▸ **Stored items**
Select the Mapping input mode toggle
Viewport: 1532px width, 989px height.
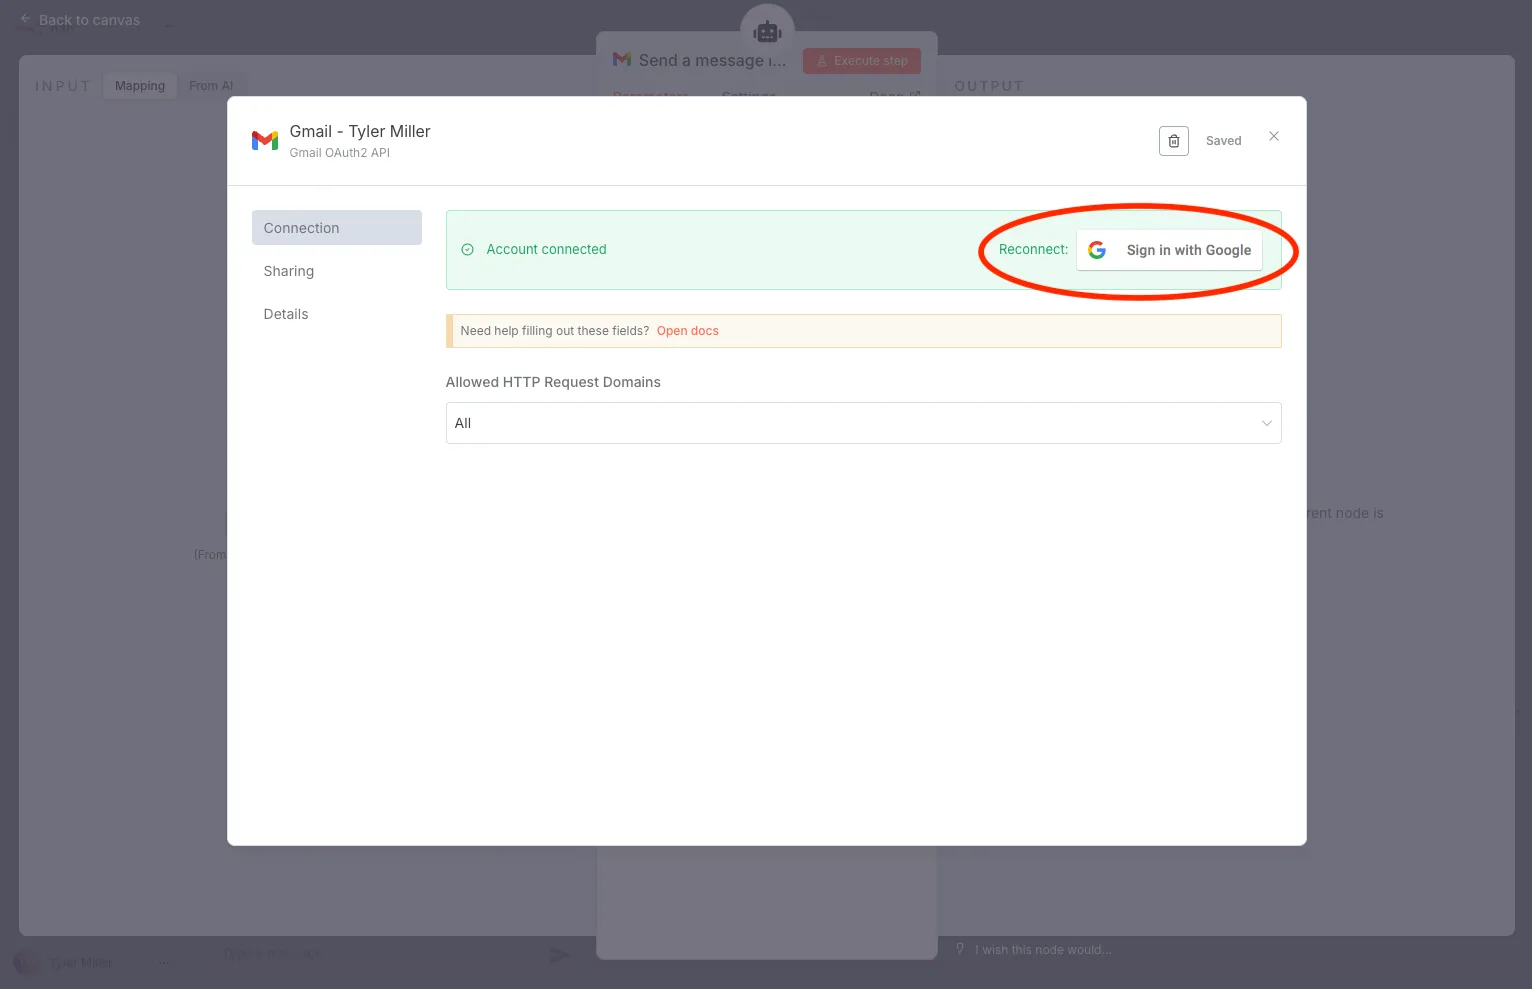[x=140, y=86]
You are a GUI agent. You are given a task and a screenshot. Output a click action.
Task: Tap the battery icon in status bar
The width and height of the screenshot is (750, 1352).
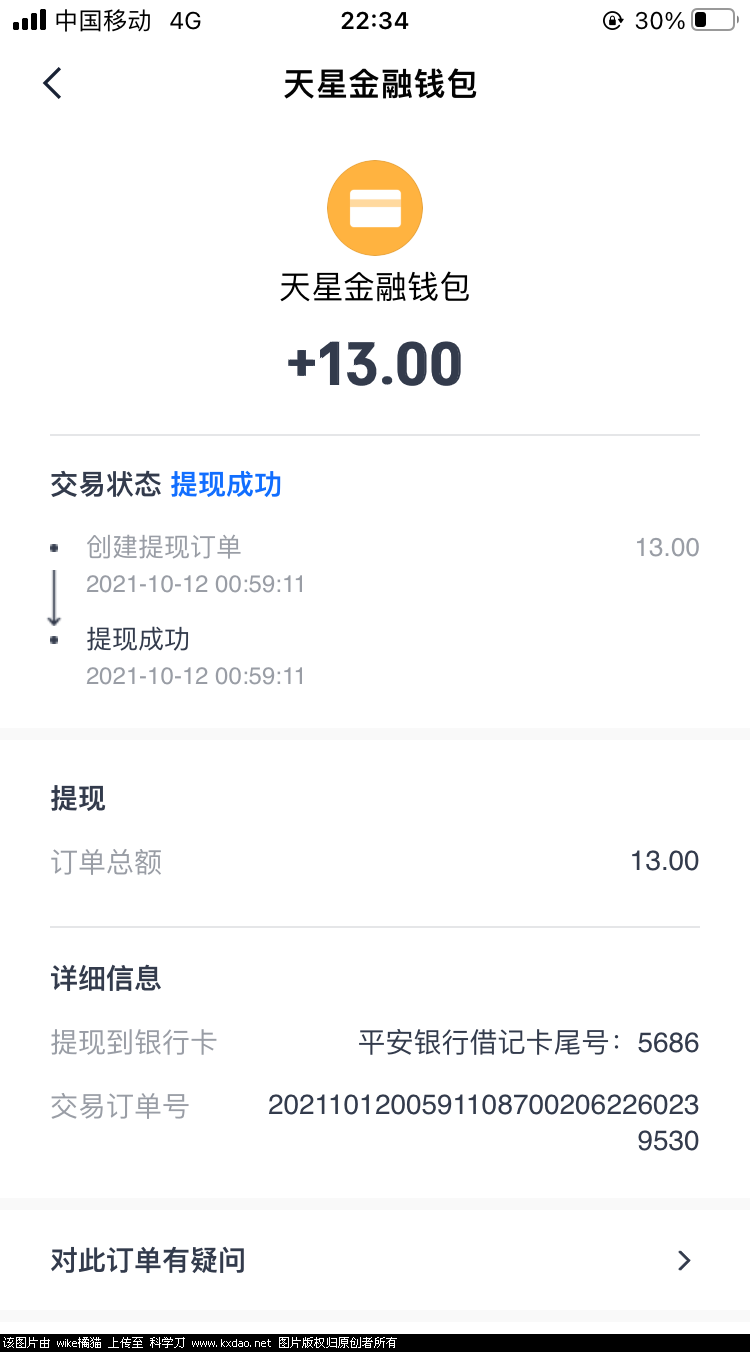click(714, 20)
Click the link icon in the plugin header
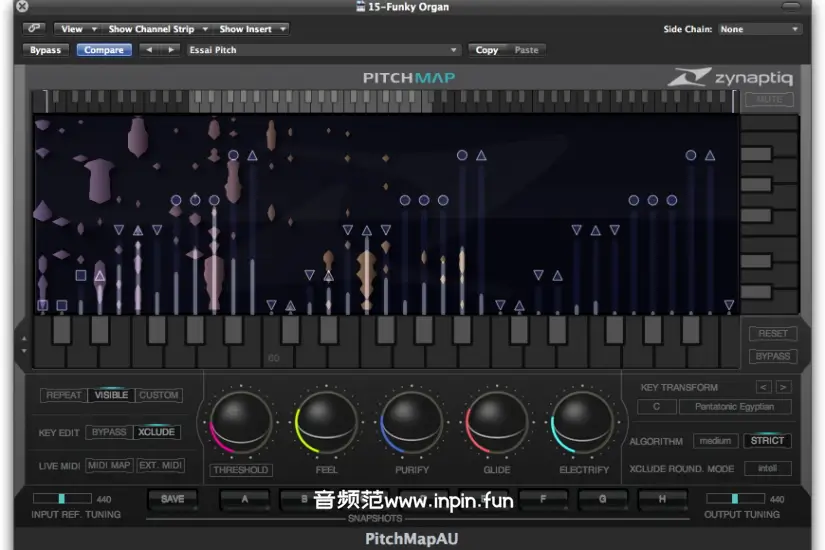 (x=33, y=29)

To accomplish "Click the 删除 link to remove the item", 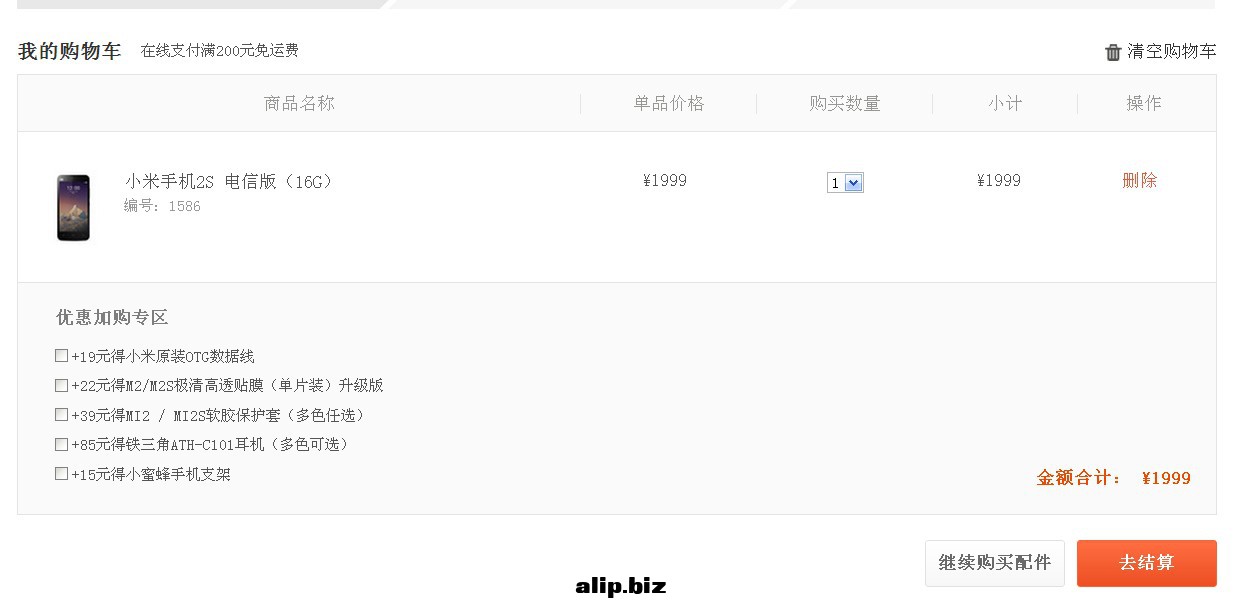I will click(x=1140, y=180).
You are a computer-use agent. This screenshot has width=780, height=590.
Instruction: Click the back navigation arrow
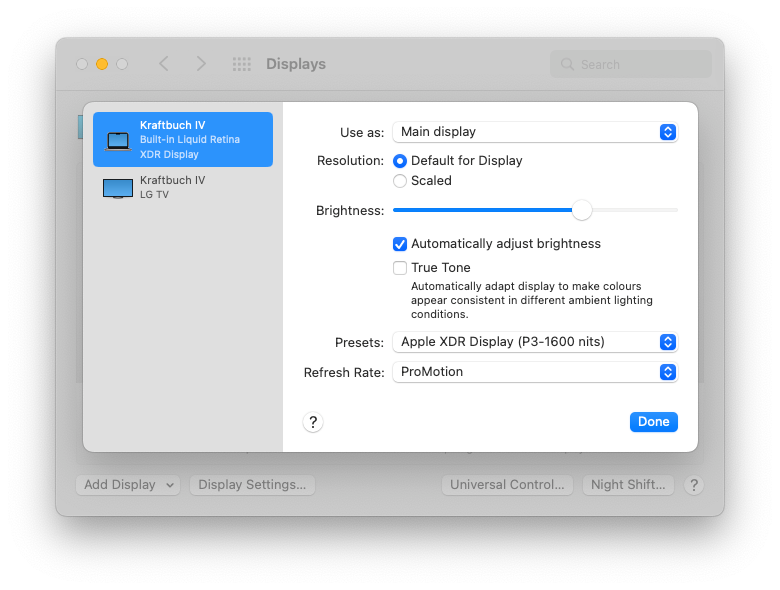tap(164, 64)
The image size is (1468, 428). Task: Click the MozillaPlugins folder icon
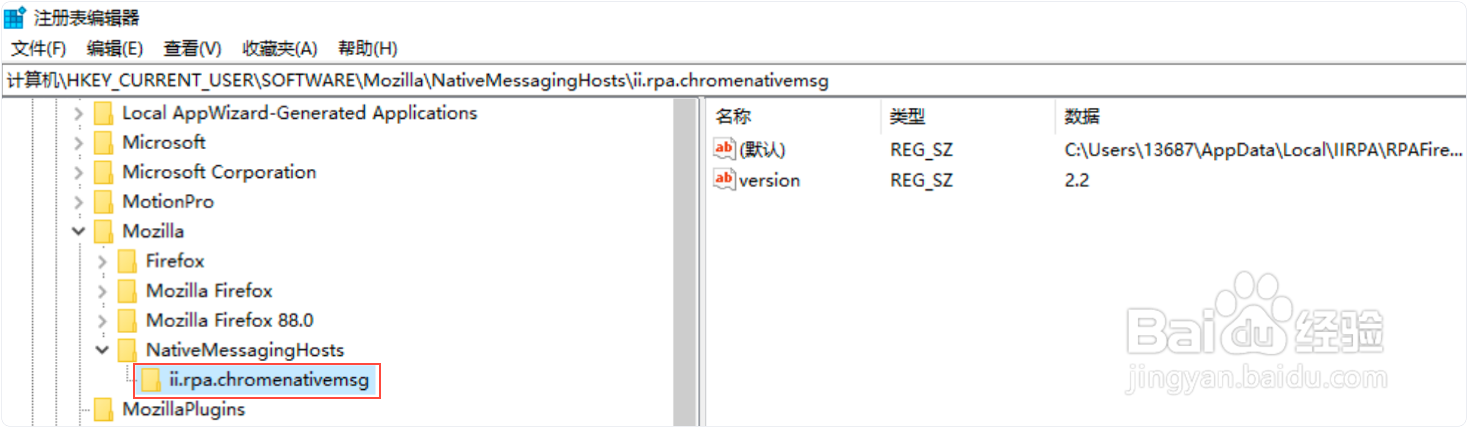coord(104,409)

▸ **Prompt**
Count the lines above that contain the word "agent". Give only the number.

▸ **Reply**
2